Être jeune et gay au début des années 2000, c’est pouvoir vivre enfin sans le joug d'une loi pénalisant l’homosexualité, se reconnaître dans des figures LGBT assumées du mouvement artistique, c’est trouver fièrement sa place dans un cortège qui défile chaque année dans les grandes villes. C'est, en somme, s'inscrire dans une biographie collective qui s'étoffe au grand jour. Des progrès, certes, mais toujours sans bénéficier des mêmes droits que les autres : celui en particulier de se marier, de fonder une famille. Comment, en ce changement de siècle qui est aussi celui de millénaire, se construire un parcours à soi, comme chaque génération à son tour : Nicolas nous parle de sa vingtaine dans les années 2000.
À lire aussi : Dépénalisation de l'homosexualité : 40 ans après, Robert Badinter nous raconte
"Quand j’avais 18 ans, je vivais à Cahors dans le Lot.
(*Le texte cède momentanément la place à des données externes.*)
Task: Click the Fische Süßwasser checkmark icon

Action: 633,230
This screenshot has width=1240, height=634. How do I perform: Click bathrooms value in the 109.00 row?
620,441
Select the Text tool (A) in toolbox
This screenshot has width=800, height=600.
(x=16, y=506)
C’était le lycée, le scooter, les potes, la télé et internet", résume Nicolas vingt ans plus tard. "À l’époque, j’allais chercher TÊTU en cachette, dans la seule maison de la presse qui le vendait", se souvient-il, scène qui illustre son rapport d'alors à son homosexualité, "c’est-à-dire que je savais vers qui j’étais attiré, mais personne n’était au courant. De toute manière, ma mère a dû tomber sur des numéros du magazine mais ne comprenait absolument pas de quoi ça parlait". Car dans sa famille, l’homosexualité, "ce n’était pas envisageable, ce n'était pas dans leur cercle de pensée puisque dans l’entourage, il n'y en avait pas".
La loi n’empêche certes plus les minorités de s’aimer au grand jour mais la discrétion, la “bonne éducation” et la morale ont laissé des marques qui n’épargnent pas la jeunesse des années 2000. Le chemin est encore long pour que partout, dans les grandes villes et les petites, s’ouvrent des espaces queers dans lesquels retrouver la "communauté". Nicolas ne les a pas connus dans sa prime jeunesse, passée dans un bourg avec "zéro visibilité LGBT, il n’y avait même pas un bar où potentiellement j’aurais pu rencontrer des gens".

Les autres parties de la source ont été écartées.